┌──

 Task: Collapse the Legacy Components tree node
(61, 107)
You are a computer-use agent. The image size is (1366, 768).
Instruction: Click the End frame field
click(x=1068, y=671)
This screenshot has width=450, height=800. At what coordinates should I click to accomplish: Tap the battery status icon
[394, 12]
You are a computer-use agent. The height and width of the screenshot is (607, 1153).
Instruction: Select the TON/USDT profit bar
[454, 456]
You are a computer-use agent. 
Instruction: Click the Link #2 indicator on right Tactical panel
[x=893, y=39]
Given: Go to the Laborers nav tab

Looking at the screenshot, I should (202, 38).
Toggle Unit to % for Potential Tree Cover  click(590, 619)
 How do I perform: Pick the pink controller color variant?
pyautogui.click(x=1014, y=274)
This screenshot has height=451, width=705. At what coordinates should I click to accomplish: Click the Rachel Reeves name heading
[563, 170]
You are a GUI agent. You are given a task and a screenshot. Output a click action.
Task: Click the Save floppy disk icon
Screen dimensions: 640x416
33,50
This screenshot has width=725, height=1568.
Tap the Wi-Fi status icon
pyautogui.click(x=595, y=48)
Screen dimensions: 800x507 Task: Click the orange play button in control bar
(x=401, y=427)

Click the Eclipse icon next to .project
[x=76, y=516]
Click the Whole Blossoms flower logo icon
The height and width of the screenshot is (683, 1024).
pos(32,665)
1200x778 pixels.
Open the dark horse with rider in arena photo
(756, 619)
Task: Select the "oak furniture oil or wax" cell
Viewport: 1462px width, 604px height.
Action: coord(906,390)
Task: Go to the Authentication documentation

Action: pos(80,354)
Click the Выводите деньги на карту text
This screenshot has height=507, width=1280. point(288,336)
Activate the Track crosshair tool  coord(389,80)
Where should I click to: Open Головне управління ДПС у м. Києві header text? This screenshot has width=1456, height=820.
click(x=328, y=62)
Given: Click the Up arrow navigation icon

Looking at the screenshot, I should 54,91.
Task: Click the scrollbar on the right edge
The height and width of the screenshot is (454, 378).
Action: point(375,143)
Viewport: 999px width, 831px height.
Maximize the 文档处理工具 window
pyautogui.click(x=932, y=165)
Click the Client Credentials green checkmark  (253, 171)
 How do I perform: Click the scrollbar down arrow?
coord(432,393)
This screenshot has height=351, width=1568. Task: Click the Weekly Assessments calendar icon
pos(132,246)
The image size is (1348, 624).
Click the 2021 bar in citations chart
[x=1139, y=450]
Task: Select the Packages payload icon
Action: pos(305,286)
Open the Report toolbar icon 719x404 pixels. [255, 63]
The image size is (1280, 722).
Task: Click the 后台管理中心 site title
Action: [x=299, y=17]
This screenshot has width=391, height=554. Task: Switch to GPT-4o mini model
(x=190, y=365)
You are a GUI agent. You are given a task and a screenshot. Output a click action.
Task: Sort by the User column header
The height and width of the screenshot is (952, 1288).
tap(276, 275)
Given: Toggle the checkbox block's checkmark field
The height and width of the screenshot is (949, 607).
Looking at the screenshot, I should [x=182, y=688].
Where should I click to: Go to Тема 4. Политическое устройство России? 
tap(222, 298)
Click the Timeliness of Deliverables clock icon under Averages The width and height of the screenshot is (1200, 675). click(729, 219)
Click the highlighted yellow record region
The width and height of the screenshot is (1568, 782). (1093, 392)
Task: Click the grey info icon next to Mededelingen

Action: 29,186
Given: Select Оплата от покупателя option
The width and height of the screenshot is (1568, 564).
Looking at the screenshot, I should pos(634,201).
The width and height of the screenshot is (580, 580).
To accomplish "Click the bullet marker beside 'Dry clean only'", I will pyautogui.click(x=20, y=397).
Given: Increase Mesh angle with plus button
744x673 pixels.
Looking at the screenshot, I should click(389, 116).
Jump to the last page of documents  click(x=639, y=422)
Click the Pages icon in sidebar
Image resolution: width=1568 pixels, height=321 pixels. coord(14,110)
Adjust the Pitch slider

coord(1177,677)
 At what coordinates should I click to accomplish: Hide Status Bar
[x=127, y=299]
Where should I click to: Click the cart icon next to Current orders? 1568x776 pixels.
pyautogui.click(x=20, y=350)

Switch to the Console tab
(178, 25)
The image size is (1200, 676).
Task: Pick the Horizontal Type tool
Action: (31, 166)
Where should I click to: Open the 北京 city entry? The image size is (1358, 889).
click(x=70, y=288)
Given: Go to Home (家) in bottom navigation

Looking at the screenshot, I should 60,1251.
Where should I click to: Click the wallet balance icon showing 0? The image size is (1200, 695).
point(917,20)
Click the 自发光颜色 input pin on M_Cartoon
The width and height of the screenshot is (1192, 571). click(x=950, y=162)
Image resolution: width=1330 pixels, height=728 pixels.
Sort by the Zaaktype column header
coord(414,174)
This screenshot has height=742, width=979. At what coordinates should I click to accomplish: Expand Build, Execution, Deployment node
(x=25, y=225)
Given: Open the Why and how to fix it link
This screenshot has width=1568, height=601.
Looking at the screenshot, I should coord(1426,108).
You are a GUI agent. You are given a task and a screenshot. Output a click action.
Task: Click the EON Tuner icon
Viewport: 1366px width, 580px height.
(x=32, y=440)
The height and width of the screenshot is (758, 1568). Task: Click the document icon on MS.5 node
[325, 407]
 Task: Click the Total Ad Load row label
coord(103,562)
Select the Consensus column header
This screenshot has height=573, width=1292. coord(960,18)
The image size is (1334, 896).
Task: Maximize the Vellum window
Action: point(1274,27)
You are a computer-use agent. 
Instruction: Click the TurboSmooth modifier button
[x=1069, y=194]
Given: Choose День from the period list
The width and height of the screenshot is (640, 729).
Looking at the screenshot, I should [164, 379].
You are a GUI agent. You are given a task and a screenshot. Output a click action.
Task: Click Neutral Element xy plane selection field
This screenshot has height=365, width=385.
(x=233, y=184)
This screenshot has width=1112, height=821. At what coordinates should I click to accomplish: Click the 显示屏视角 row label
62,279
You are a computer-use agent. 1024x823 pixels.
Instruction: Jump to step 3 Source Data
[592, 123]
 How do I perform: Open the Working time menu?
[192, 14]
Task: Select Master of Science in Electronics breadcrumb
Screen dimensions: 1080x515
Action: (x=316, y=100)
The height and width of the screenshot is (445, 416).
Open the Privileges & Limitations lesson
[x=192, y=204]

└──

> DIRECTIONS FOR THIS TASK:
Pull every line containing "checkmark" out of the material and copy it.

> EXERCISE RESULT:
Click the Client Credentials green checkmark  (253, 171)
Given: Toggle the checkbox block's checkmark field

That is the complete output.